Template Expansions Panel
The “Template Expansions” panel shows the number of times alert templates have been expanded. Frequent template expansions indicate active alert processing involving template rendering.
Template Failures Panel
The “Template Failures” panel counts the number of failures encountered during template expansion. Zero failures indicate that templates are correctly formatted and functioning.
Dropped Alerts Panel
The “Dropped Alerts” panel measures the number of alerts that have been dropped. This indicates issues in the alerting pipeline, such as overloads or misconfigurations, causing alerts to be dropped instead of processed.
Targets per Job Panel
The “Targets per Job” panel in the Prometheus dashboard provides an overview of the number of scrape targets for each configured job. Each job represents a set of targets from which Prometheus scrapes metrics. The metrics displayed include the number of scrape targets for each job, such as Pushgateway, blackbox-https, haproxy_exporter, jenkins_exporter, libvirt_exporter, mysql_exporter, node_exporter, prometheus_exporter, pushgateway_exporter, redpanda_exporter, scylla, and tomcat_exporter.
Actual Intervals between Scrapes (p99) Panel
The “Actual Intervals between Scrapes (p99)” panel in the Prometheus dashboard shows the 99th percentile of the time intervals between consecutive scrapes.

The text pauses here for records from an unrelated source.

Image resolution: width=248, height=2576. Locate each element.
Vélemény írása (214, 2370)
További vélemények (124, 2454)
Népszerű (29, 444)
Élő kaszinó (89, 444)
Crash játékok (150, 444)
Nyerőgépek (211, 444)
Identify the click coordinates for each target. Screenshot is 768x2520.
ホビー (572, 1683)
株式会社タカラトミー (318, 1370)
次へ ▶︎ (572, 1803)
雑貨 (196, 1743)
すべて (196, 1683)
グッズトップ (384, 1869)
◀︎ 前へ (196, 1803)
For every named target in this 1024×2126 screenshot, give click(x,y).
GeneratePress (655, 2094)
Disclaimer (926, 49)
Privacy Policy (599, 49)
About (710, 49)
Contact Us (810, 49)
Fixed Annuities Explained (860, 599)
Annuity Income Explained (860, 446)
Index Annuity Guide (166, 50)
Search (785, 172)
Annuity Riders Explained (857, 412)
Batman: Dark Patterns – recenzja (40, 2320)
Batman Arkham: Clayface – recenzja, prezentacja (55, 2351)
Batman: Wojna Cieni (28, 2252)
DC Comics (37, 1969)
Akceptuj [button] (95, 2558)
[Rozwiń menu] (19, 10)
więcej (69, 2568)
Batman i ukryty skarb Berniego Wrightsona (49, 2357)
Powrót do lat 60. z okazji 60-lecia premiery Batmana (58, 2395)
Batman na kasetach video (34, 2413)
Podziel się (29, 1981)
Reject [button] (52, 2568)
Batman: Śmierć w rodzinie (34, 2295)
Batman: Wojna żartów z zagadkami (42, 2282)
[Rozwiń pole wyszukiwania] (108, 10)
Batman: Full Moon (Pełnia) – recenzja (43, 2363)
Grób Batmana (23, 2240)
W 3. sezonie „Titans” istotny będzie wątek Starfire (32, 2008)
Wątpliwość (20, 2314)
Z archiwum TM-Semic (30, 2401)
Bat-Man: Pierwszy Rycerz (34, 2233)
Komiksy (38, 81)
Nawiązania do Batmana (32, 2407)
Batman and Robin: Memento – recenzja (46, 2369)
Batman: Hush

p99 : The 99th percentile, or p99, is a statistical measure indicating that 99% of the scrape intervals are below a certain time. For instance, if the p99 value is 15 seconds, it means that 99% of the time, the interval between scrapes is 15 seconds or less.
Sync Interval Panel
The “Sync Interval” panel lists the configured sync intervals for various exporters and jobs, including Pushgateway, blackbox-https, haproxy_exporter, jenkins_exporter, libvirt_exporter, mysql_exporter, node_exporter, prometheus_exporter, pushgateway_exporter, redpanda_exporter, scylla, and tomcat_exporter. This information helps in understanding how frequently Prometheus syncs with each target to collect metrics.
Query Duration (p90) Panel
The “Query Duration (p90)” panel in Prometheus provides crucial insights into query performance through metrics like inner_eval, prepare_time, and queue_time. Inner_eval measures the time spent on evaluating inner query expressions or computations.Prepare_time indicates the duration required for query preparation tasks such as parsing and initial setup. Queue_time reflects the waiting period queries experience in the queue before execution, influenced by system load and prioritization.
p90 : The p90 value represents the point below which 90% of query durations fall, providing a measure of typical query performance.
Query Duration (p99) Panel
The “Query Duration (p99)” panel in Prometheus provides detailed metrics on query performance, focusing on the 99th percentile of query duration metrics: inner_eval, prepare_time, and queue_time.
HTTP Latency (/metrics) Panel
The “HTTP Latency (/metrics)” panel displays a histogram of HTTP request latency metrics. It shows different latency bucket ranges (le values) and the corresponding count of requests falling within each range.
Response Size (/metrics) Panel
The “Response Size (/metrics)” panel provides a histogram view of HTTP response sizes. It shows various size buckets (le values) and the count of responses falling into each bucket.